Let’s consider Ostaseski’s five precepts for companioning death, and apply them (with some liberties) to leadership in a season of pastoral transition.

1. Welcome Everything: Push Away Nothing: Over years of doing ministry under a singular head of staff, congregations get caught in habitual responses to ministry and the environment. In a season of pastoral transition it behooves leaders to adopt an attitude of “fearless receptivity”; openness to considering that “what comes to us is for us”, to embrace and to learn from everything. All things have the potential to teach us, especially conflict, failed experiences and risk taking.

Of course, this doesn’t suggest that leaders embrace every new request or new idea that presents itself during an interim time period. It does suggest that leaders maintain a spirit of wonderment about what emerges and a willingness to embrace the anxieties that arise in saying goodbye.

2. Bring Your Whole Self to the Experience: I have noticed that congregations approaching a pastoral transition often hunker down and prepare themselves to power through the events of the transition period. They act as if hard work and singularity of focus will help minimize congregational anxieties and conflicts. Leaders put on their super-hero armor and their masks of competency in front of the congregation. They deny whatever level of grief, confusion or anxiety that they may be experiencing for fear of contagion.

If we want our congregations to practice adaptive leadership in a season of pastoral transition, then we need to cultivate openness, receptivity and wonder. We can’t cultivate those attributes in a congregation without revealing our own discomfort and sense of dis-orientation. This is not about revealing our ignorance. It is about demonstrating our authenticity.

3. Don’t Wait: So often, congregations in the midst of pastoral transition put any and all new initiatives on hold, for fear of binding the hands of the new leader. All planning and evaluation efforts are met with a resounding, “We had better not initiate that until after the new pastor arrives.” The congregation moves into maintenance mode and this is deadly, particularly for the large congregation. Once a congregation has programmed itself to function in maintenance mode it is extraordinarily difficult to re-ignite new energies.

Implementation of changes in the strategic direction of the congregation should be postponed until the arrival of new leadership.
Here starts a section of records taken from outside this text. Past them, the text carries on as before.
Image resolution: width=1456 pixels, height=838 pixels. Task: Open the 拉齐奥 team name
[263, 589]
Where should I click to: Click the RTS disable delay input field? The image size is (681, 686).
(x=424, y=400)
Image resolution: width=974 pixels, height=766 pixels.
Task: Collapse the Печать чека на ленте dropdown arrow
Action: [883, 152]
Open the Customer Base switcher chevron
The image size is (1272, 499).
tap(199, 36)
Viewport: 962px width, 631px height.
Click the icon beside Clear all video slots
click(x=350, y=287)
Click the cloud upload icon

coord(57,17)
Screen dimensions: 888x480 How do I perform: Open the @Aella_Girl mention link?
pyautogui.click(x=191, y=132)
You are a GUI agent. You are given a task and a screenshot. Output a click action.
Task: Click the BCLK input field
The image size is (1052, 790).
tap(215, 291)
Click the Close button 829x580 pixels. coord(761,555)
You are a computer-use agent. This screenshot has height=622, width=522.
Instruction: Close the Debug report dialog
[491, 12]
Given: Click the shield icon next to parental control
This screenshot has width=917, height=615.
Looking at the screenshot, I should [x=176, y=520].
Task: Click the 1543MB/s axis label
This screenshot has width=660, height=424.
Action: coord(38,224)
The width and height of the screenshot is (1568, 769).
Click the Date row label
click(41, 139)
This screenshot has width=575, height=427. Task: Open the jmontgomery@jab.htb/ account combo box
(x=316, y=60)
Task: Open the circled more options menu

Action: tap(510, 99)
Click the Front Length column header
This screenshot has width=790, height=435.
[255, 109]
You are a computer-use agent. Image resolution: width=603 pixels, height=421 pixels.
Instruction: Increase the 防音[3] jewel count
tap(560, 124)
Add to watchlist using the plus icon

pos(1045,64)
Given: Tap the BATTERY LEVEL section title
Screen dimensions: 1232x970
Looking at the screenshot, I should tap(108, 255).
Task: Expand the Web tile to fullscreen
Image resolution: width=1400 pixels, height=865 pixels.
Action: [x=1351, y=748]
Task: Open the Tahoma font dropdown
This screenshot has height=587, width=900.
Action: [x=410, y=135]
However, dreaming about those directions and making ongoing course changes in anticipation of those changes, these are necessary for vitality and growth.

4. Find a Place of Rest in the Midst of Things: Pastoral transitions can move at a snail’s pace. It can take months/years to articulate the needs of the congregation, prepare an attractive church profile, search for the ideal candidate and call that candidate. Leaders must take care not to burn out while ensconced in the difficult work of adaptive learning.

The basic human response is to try and find rest by managing the conditions that surround us. We tell ourselves that we will rest once the budget is balanced, the staff team is fully configured, the new board is up and functioning and a search committee is underway. In a season of pastoral transition, conditions will almost never be right for rest, if rest requires everything to be in order.

We need to allow ourselves to take a rest from the hard work of adaptive leadership by bringing our attention fully to the presence of the moment we are in; by resting in the sufficiency of God’s grace and abundance in the now.

5. Cultivate a Don’t Know Mindset: It is not ignorance to admit that you don’t know what to do next, you don’t know how a problem will resolve itself, or if a problem will resolve itself. When we don’t know what to do next, we have to rely on others to pick up their share of the adaptive challenge and to do their part in the hard work of transition. Giving the work back to the people is a hallmark of good adaptive leadership. When we admit that we don’t know, we open ourselves to new learning and create an atmosphere where others can do the same.